Problem statement: Could you lay out the data as a JSON list of strings, one per line, starting at the line that contains "Mijnwebwinkel (372, 2549)" and ending at the line that contains "betaalmethoden (53, 1155)", with both of those lines included and any blank lines left out?

Records shown:

-----

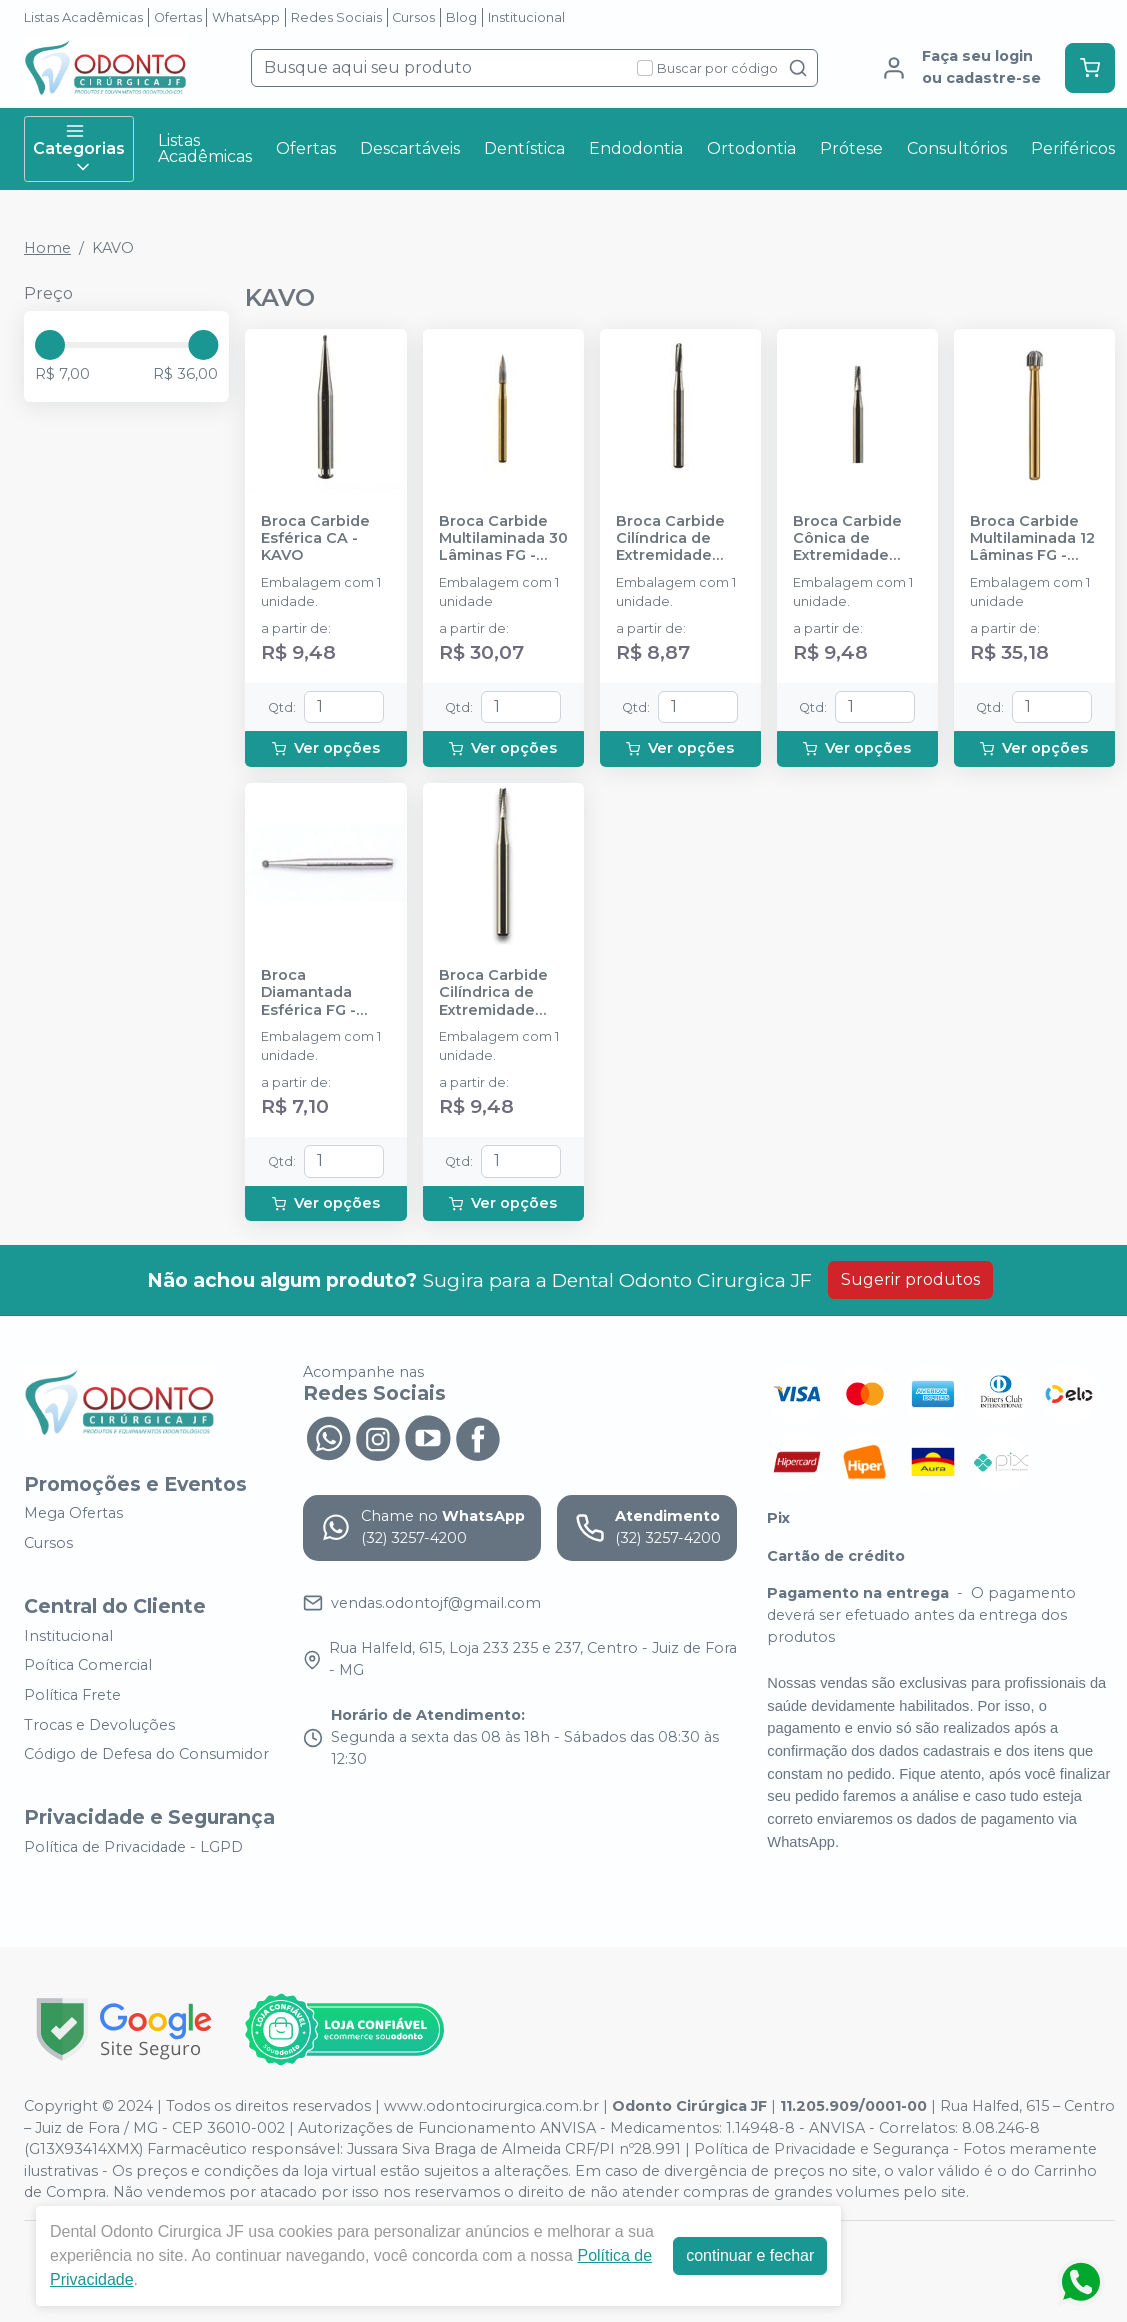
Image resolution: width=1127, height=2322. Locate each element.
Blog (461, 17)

-----

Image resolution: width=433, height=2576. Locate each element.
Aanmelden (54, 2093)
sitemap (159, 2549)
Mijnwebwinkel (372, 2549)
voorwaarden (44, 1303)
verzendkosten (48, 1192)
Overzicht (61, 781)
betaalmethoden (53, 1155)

-----

Output below:
[
  "Mijnwebwinkel (372, 2549)",
  "voorwaarden (44, 1303)",
  "verzendkosten (48, 1192)",
  "Overzicht (61, 781)",
  "betaalmethoden (53, 1155)"
]